● **Task requirements**
Retype every record below exactly as it is written.

Collected data
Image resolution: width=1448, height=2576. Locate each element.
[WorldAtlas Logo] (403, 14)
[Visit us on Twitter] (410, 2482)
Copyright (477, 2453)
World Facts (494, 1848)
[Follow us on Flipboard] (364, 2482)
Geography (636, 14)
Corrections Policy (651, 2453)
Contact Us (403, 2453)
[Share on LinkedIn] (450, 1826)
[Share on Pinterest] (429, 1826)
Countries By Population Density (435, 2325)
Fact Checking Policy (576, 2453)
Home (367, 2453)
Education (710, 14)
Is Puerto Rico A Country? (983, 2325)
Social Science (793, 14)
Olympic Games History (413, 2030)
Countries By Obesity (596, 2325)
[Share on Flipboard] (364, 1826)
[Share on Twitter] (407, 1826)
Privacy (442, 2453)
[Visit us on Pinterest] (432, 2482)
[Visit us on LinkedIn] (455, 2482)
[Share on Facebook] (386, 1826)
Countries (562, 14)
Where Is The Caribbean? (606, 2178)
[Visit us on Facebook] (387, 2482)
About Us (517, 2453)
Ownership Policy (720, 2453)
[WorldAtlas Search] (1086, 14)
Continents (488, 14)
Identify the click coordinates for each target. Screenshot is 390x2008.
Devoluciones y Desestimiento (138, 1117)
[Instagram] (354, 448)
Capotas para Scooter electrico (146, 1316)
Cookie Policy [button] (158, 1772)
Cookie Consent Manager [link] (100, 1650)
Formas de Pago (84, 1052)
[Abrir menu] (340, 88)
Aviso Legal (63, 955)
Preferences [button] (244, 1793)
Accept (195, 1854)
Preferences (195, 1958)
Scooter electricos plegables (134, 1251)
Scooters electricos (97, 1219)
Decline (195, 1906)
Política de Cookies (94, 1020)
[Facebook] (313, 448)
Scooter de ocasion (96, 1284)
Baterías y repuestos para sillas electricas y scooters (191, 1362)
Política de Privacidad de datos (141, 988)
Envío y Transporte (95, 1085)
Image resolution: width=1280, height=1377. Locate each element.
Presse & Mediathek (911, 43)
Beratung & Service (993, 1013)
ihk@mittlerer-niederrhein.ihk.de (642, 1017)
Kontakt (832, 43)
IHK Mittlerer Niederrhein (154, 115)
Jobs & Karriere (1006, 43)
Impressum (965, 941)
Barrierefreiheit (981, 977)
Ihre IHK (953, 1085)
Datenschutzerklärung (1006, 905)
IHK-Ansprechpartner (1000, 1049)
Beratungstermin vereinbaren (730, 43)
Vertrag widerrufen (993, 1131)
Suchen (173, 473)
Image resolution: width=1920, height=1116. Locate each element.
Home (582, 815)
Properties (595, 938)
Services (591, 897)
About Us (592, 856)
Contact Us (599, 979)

● **Result for this task**
Image resolution: width=1448, height=2576. Locate each element.
[WorldAtlas Logo] (403, 14)
[Visit us on Twitter] (410, 2482)
Copyright (477, 2453)
World Facts (494, 1848)
[Follow us on Flipboard] (364, 2482)
Geography (636, 14)
Corrections Policy (651, 2453)
Contact Us (403, 2453)
[Share on LinkedIn] (450, 1826)
[Share on Pinterest] (429, 1826)
Countries By Population Density (435, 2325)
Fact Checking Policy (576, 2453)
Home (367, 2453)
Education (710, 14)
Is Puerto Rico A Country? (983, 2325)
Social Science (793, 14)
Olympic Games History (413, 2030)
Countries By Obesity (596, 2325)
[Share on Flipboard] (364, 1826)
[Share on Twitter] (407, 1826)
Privacy (442, 2453)
[Visit us on Pinterest] (432, 2482)
[Visit us on LinkedIn] (455, 2482)
[Share on Facebook] (386, 1826)
Countries (562, 14)
Where Is The Caribbean? (606, 2178)
[Visit us on Facebook] (387, 2482)
About Us (517, 2453)
Ownership Policy (720, 2453)
[WorldAtlas Search] (1086, 14)
Continents (488, 14)
Identify the click coordinates for each target. Screenshot is 390x2008.
Devoluciones y Desestimiento (138, 1117)
[Instagram] (354, 448)
Capotas para Scooter electrico (146, 1316)
Cookie Policy [button] (158, 1772)
Cookie Consent Manager [link] (100, 1650)
Formas de Pago (84, 1052)
[Abrir menu] (340, 88)
Aviso Legal (63, 955)
Preferences [button] (244, 1793)
Accept (195, 1854)
Preferences (195, 1958)
Scooter electricos plegables (134, 1251)
Scooters electricos (97, 1219)
Decline (195, 1906)
Política de Cookies (94, 1020)
[Facebook] (313, 448)
Scooter de ocasion (96, 1284)
Baterías y repuestos para sillas electricas y scooters (191, 1362)
Política de Privacidad de datos (141, 988)
Envío y Transporte (95, 1085)
Image resolution: width=1280, height=1377. Locate each element.
Presse & Mediathek (911, 43)
Beratung & Service (993, 1013)
ihk@mittlerer-niederrhein.ihk.de (642, 1017)
Kontakt (832, 43)
IHK Mittlerer Niederrhein (154, 115)
Jobs & Karriere (1006, 43)
Impressum (965, 941)
Barrierefreiheit (981, 977)
Ihre IHK (953, 1085)
Datenschutzerklärung (1006, 905)
IHK-Ansprechpartner (1000, 1049)
Beratungstermin vereinbaren (730, 43)
Vertrag widerrufen (993, 1131)
Suchen (173, 473)
Image resolution: width=1920, height=1116. Locate each element.
Home (582, 815)
Properties (595, 938)
Services (591, 897)
About Us (592, 856)
Contact Us (599, 979)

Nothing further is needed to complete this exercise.